**** Texte extrait ****
Entendant continuer le combat, syndicats et opposants politiques ont appelé Emmanuel Macron à renoncer à la promulgation de la réforme, dont la mesure emblématique, le report progressif de l'âge légal de départ à la retraite de 62 à 64 ans, aura force de loi dès que le président aura apposé sa paraphe au bas du texte.
La décision des Sages a été accueillie par des huées devant l'Hôtel de Ville de Paris, où étaient déjà massés quelque 3.000 manifestants. "On va continuer bien sûr, on va amplifier les manifestations, avec ou sans l'intersyndicale. Macron sera obligé de reculer", a déclaré l'un d'eux, John Barlou, sans emploi de 37 ans.
Un soulagement évident pour l'exécutif. "Il n'y a ni vainqueur ni vaincu", a assuré Elisabeth Borne, pour qui cette étape marque "la fin du cheminement institutionnel et démocratique" du texte adopté à l'Assemblée après un 49.3.
"Ce n'est pas fini", a promis en réponse l'intersyndicale, convaincue que ne pas promulguer la loi est le "seul moyen de calmer la colère (...) dans le pays". Le président "ne peut pas gouverner le pays tant qu'il ne retire pas cette réforme", a insisté la numéro un de la CGT Sophie Binet.
L'intersyndicale n'acceptera pas non plus l'invitation lancée par Emmanuel Macron et ne souhaite pas d'échange avec l'exécutif avant le 1er mai, pour lequel le secrétaire général de la CFDT Laurent Berger appelle à de "grandes manifestations populaires".
L'institution de la rue de Montpensier a sans grande surprise censuré plusieurs "cavaliers sociaux" qui "n'avaient pas leur place" dans une loi de nature financière. Parmi ceux-ci: l'index sur l'emploi des seniors, qui devait être obligatoire dès cette année pour les entreprises de plus de 1.000 salariés.
Également censuré, le CDI seniors, un ajout des sénateurs de droite, qui devait faciliter l'embauche des demandeurs d'emploi de longue durée, de plus de 60 ans.
Présidé par l'ex-Premier ministre socialiste Laurent Fabius, le Conseil n'a pas suivi les parlementaires de gauche ou du RN, qui avaient invoqué un détournement de procédure parlementaire au profit de l'exécutif.
Le Conseil reconnaît toutefois le "caractère inhabituel" de l'accumulation de procédures visant à restreindre les débats au Parlement.
"Il renforce les pouvoirs déjà exorbitants (...) en faveur de l'exécutif au détriment du Parlement", a déploré sur BFMTV le député Liot (indépendants) Charles de Courson.
"Le Conseil constitutionnel a aggravé la crise, il nous met tous au pied du mur", a lancé le chef de file de La France insoumise Jean-Luc Mélenchon.
Le Conseil a également rejeté un projet de référendum d'initiative partagée (RIP) porté par la gauche, qui espérait entamer la collecte de 4,8 millions de signatures en vue d'une inédite consultation des Français pour contrecarrer la réforme. Ils ont déposé une deuxième demande reformulée, sur laquelle le Conseil statuera le 3 mai.
"Déclaration de guerre"
****
Objectif A: Remplacez « radio button » par « checkbox » dans la partie des enregistrements qui va de la ligne contenant « Given: Click the » jusqu'à la fin des enregistrements, puis recopiez uniquement ces lignes sans rien changer d'autre. N'incluez pas les images dans votre réponse.
**** Données fournies ****
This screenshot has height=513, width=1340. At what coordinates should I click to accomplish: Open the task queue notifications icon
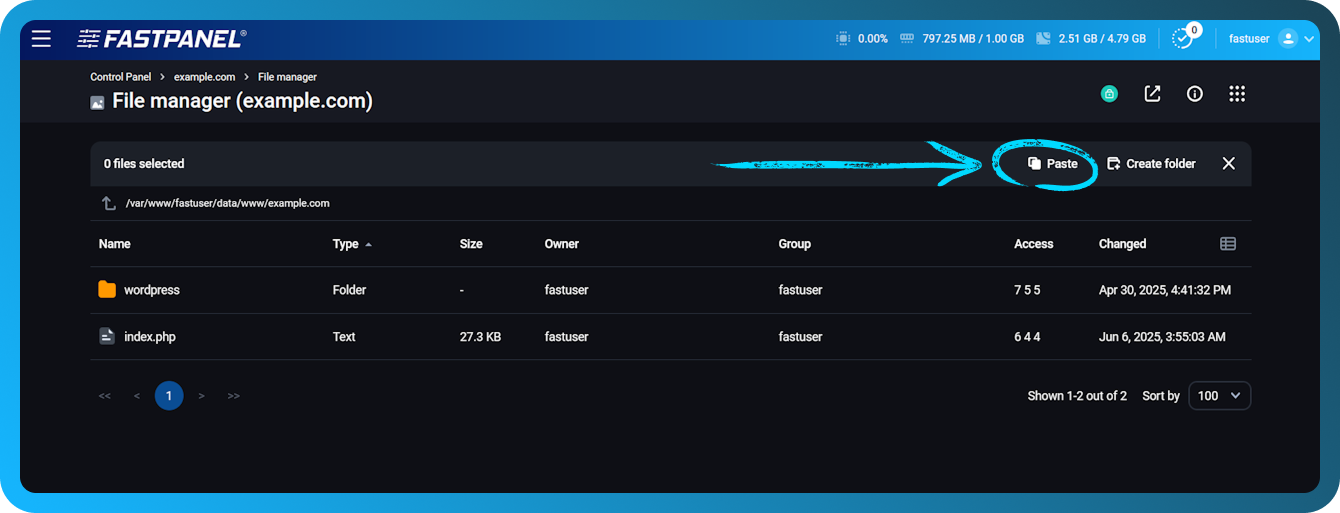[1183, 39]
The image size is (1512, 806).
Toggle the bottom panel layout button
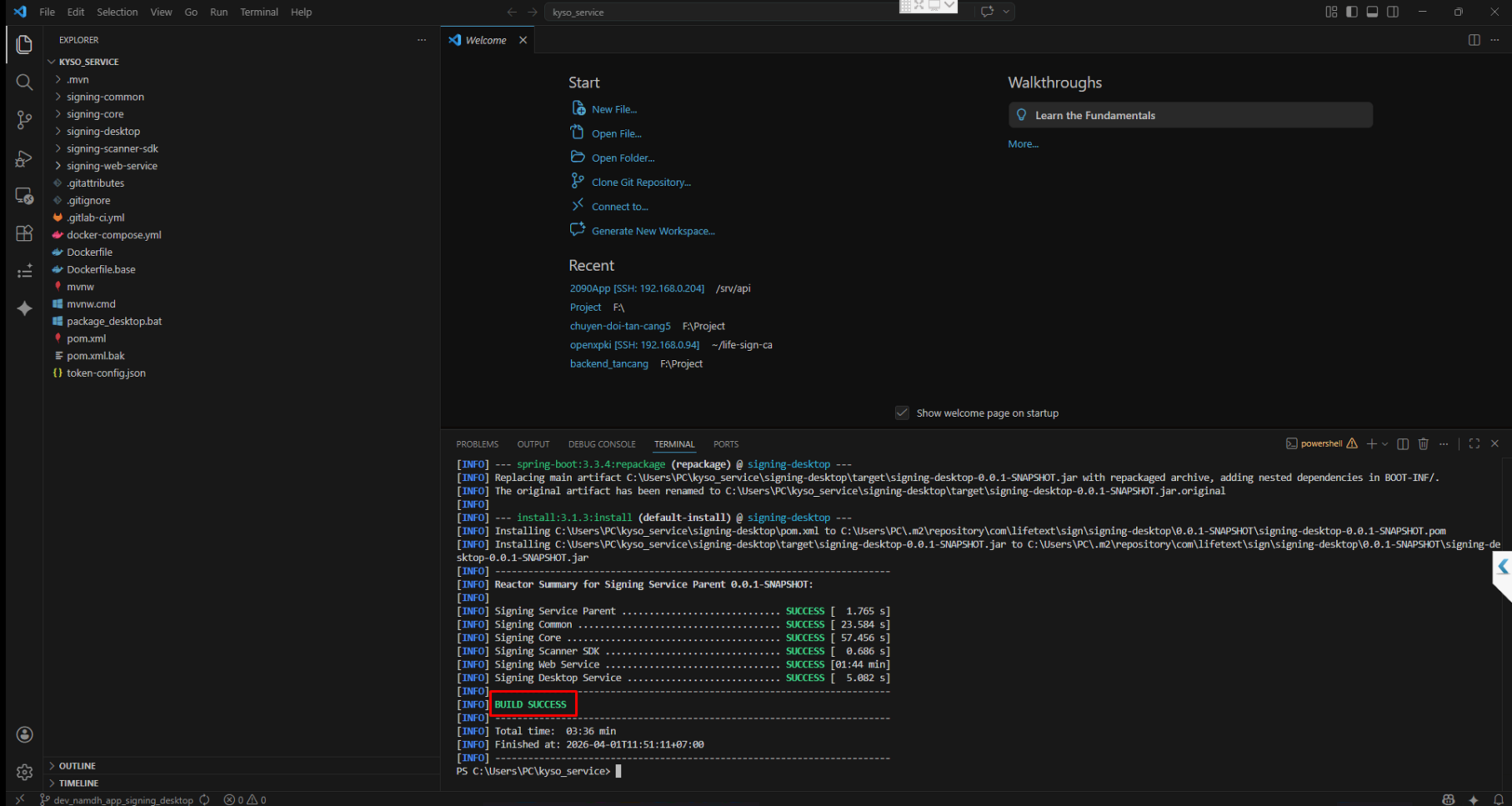[x=1372, y=12]
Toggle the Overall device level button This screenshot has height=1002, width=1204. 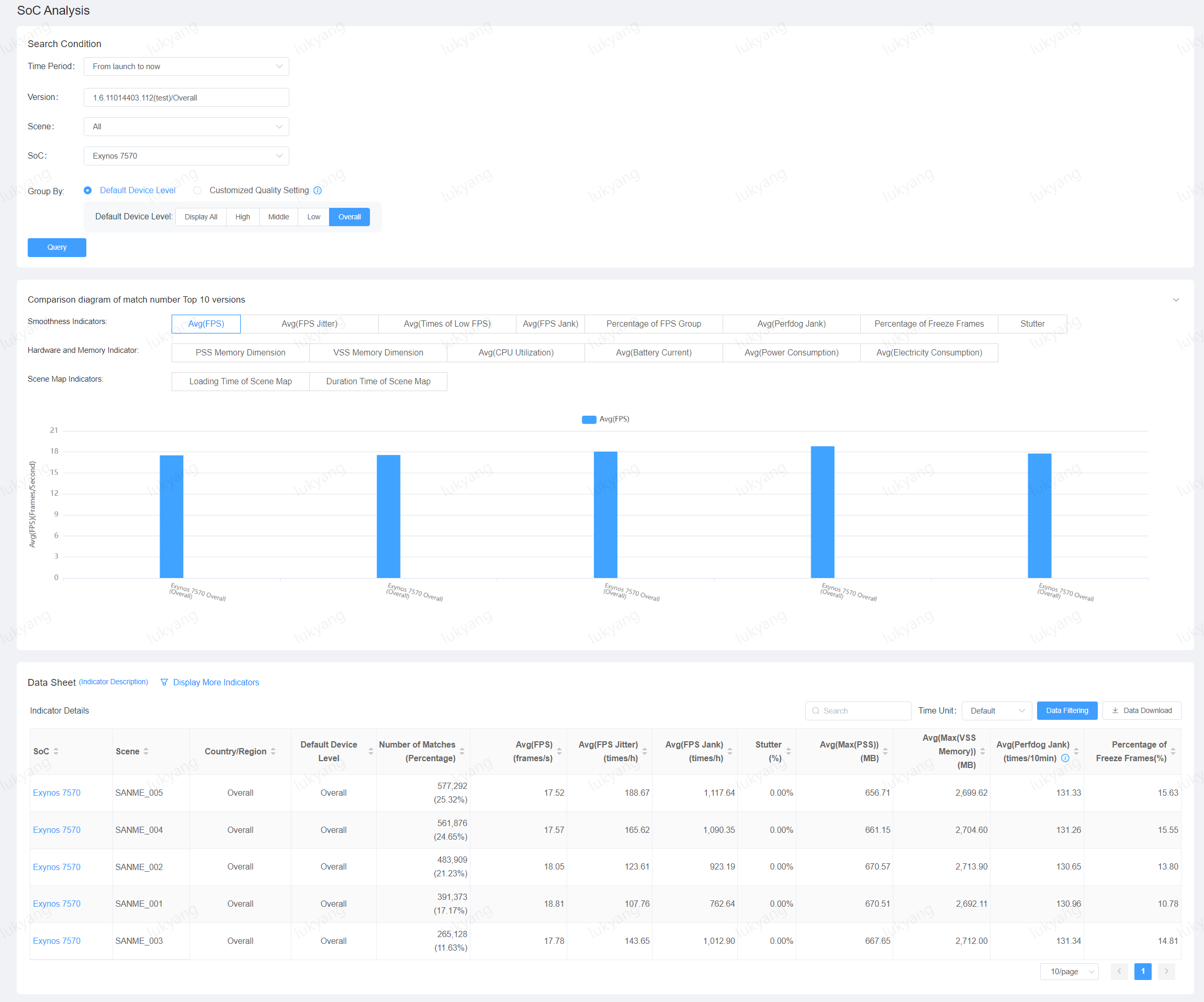349,216
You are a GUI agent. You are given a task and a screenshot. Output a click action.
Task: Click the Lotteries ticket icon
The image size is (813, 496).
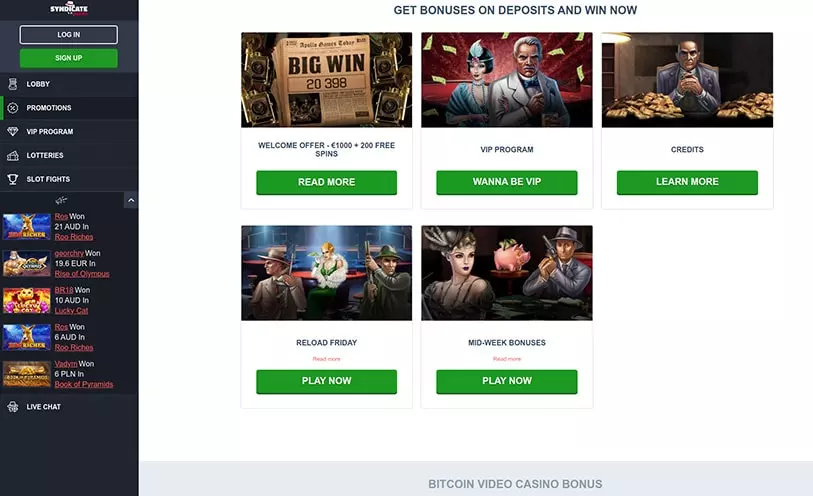[x=13, y=155]
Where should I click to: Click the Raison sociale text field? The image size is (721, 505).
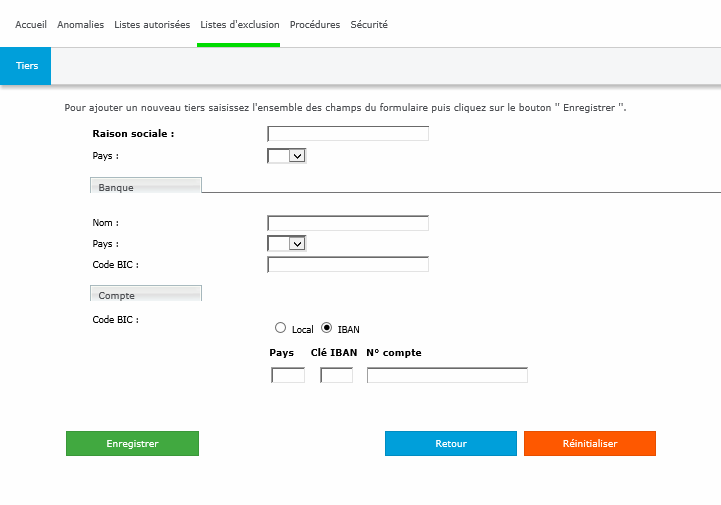tap(347, 134)
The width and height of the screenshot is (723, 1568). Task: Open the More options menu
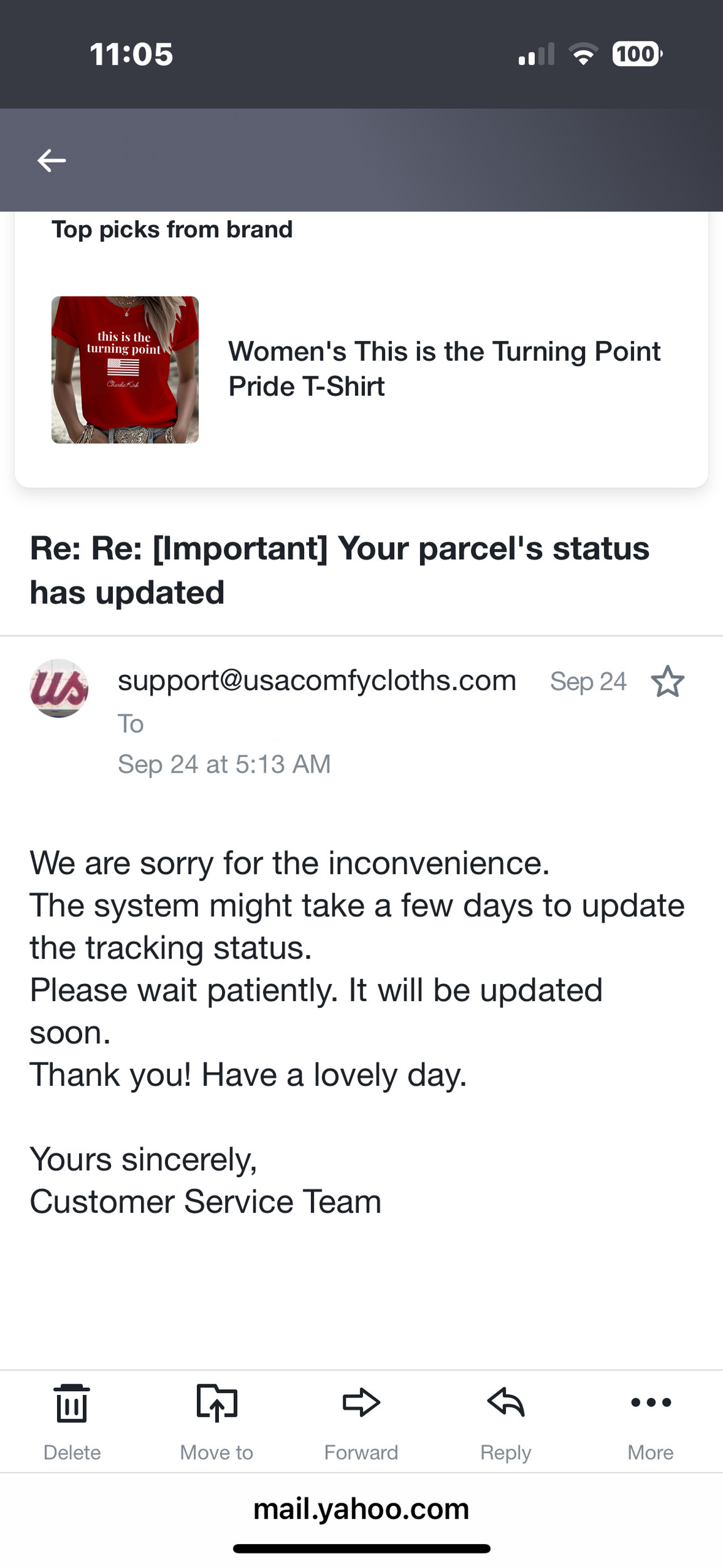650,1402
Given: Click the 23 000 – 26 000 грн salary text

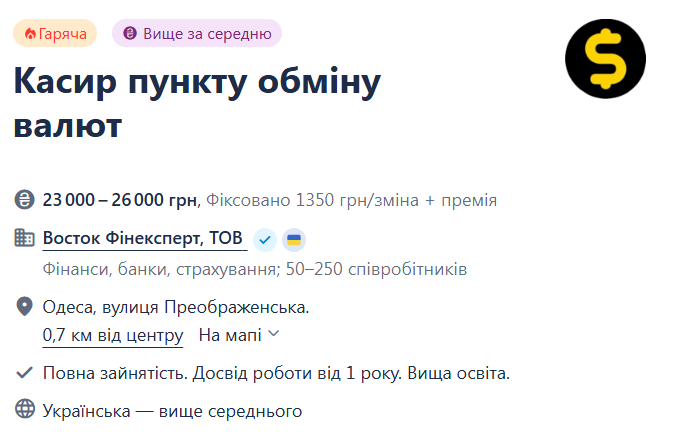Looking at the screenshot, I should (x=120, y=200).
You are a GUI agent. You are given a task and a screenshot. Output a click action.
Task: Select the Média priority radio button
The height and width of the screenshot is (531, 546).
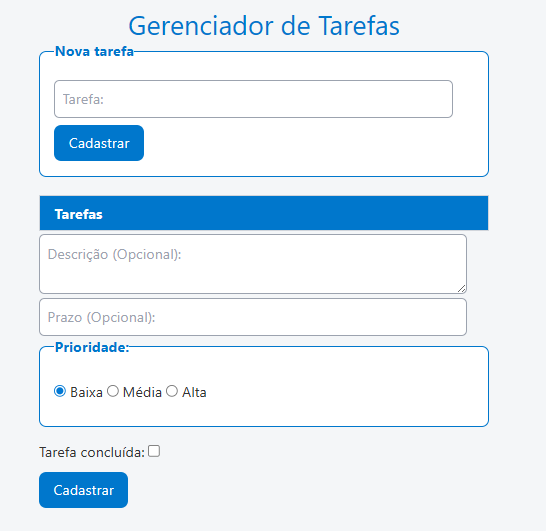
****
Objectif B: Résumez en deux phrases l'extrait sur la réforme des retraites.

Résultat obtenu A:
Given: Click the 23 000 – 26 000 грн salary text

Looking at the screenshot, I should (x=120, y=200).
You are a GUI agent. You are given a task and a screenshot. Output a click action.
Task: Select the Média priority checkbox
The height and width of the screenshot is (531, 546).

Résultat obtenu B: Après la décision du Conseil constitutionnel, syndicats et opposants politiques ont appelé Emmanuel Macron à ne pas promulguer la réforme qui reporte l'âge légal de départ à la retraite de 62 à 64 ans, et l'intersyndicale refuse tout échange avec l'exécutif avant le 1er mai. Le Conseil a censuré plusieurs « cavaliers sociaux », dont l'index sur l'emploi des seniors et le CDI seniors, n'a pas suivi les parlementaires qui invoquaient un détournement de procédure et a rejeté un projet de référendum d'initiative partagée porté par la gauche.